_Text block:_
★ ★ ★ ★ ★ ★ ★

4/9 - 46-0-0 urea. .46 N/1,000
5/2 - Scotts Grub Ex at label rates
5/27+28 - Urea 0.5lbs N/1,000.


----------



## gravely G20 pro (May 22, 2021)

Like that you a fellow high hoc mower. Looks good! I would max your machine out if it has more height to give!!


----------



## Thejarrod (Aug 5, 2018)

gravely G20 pro said:


> Like that you a fellow high hoc mower. Looks good! I would max your machine out if it has more height to give!!


Thanks! us high cut guys need to stick together! I'm at 4" now. the mower goes to 5"... but i think that looks too shaggy. if i can get it thicker, i might go higher.


----------



## Thejarrod (Aug 5, 2018)

after about 5 weeks without rain, we go 2.25 yesterday. another .4 today. grass should start growing like crazy now.


----------



## gravely G20 pro (May 22, 2021)

Thejarrod said:


> gravely G20 pro said:
> 
> 
> > Like that you a fellow high hoc mower. Looks good! I would max your machine out if it has more height to give!!
> ...


Just ******* my mower to cut at 5.5 we'll see how that goes?


----------



## Thejarrod (Aug 5, 2018)

Applied OceanGro fert today 
Spreader setting of 25. 
3.5 bags front; 175 lbs which is 8.75 lb N or 0.875 lb N per 1,000
7.5 bags back yard; 375 lbs which is 18.75 lb N or 0.62 lb per 1,000.


----------



## Thejarrod (Aug 5, 2018)

Summary so far:
3/21 - prodiamine. messed up rate and put down just under max for the year.
4/9 - 46-0-0 urea. .46 N/1,000
5/2 - Scotts Grub Ex at label rates
5/27+28 - Urea 0.5lbs N/1,000
6/2 - OceanGro 5-5-0 0.62 - 0.875 N/1,000


----------



## Thejarrod (Aug 5, 2018)

applied Yard Mastery Stress Blend 7-0-20 to front only. bag rate is 3 lb/1,000. set to 17 on Earthway, which put out higher than bag rate. estimating 55 lbs over 13,000 ft. = 0.3lb N/1,000 and .85 lb K/1,000.

Summary so far:
3/21 - prodiamine. messed up rate and put down just under max for the year.
4/9 - 46-0-0 urea. .46 N/1,000
5/2 - Scotts Grub Ex at label rates
5/27+28 - Urea 0.5lbs N/1,000
6/2 - OceanGro 5-5-0 0.62 - 0.875 N/1,000
6/10+11 Stress Blend 7-0-20 .3lbN/1,000 applied front and back, almost to ash tree. Applied oceanGro to playset.


----------



## Thejarrod (Aug 5, 2018)

Put down Lebanon turf 12-25-12 today. Applied at about 0.67 n. Probably a mistake to do that much going into august but temps are forecasted to be below 85 for the next 6 days. Spreader setting of 18.

Summary so far:
3/21 - prodiamine. messed up rate and put down just under max for the year.
4/9 - 46-0-0 urea. .46 N/1,000
5/2 - Scotts Grub Ex at label rates
5/27+28 - Urea 0.5lbs N/1,000
6/2 - OceanGro 5-5-0 0.62 - 0.875 N/1,000
6/10+11 Stress Blend 7-0-20 .3lbN/1,000 applied front and back, almost to ash tree. Applied oceanGro to playset.

★ ★ ★ ★ ★ ★ ★

_Problems to work on:_
A. According to the lawn care thread, at what height does Thejarrod currently cut his grass?
B. List every lawn product that the lawn care thread reports as applied.
C. Return everything in the lawn care thread from "Thanks! us high" down to "might go higher.", with no changes.

★ ★ ★ ★ ★ ★ ★

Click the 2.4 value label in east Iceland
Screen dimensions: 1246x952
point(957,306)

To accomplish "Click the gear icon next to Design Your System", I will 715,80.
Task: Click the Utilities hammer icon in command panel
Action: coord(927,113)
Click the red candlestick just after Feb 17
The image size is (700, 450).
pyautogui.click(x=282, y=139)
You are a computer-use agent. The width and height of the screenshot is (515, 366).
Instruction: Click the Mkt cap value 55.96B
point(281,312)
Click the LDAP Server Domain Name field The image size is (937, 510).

★ ★ ★ ★ ★ ★ ★

_Solutions for each task:_
A. 4 inches.

B.
Prodiamine
46-0-0 urea
Scotts Grub Ex
OceanGro 5-5-0
Yard Mastery Stress Blend 7-0-20
Lebanon turf 12-25-12

C.
Thanks! us high cut guys need to stick together! I'm at 4" now. the mower goes to 5"... but i think that looks too shaggy. if i can get it thicker, i might go higher.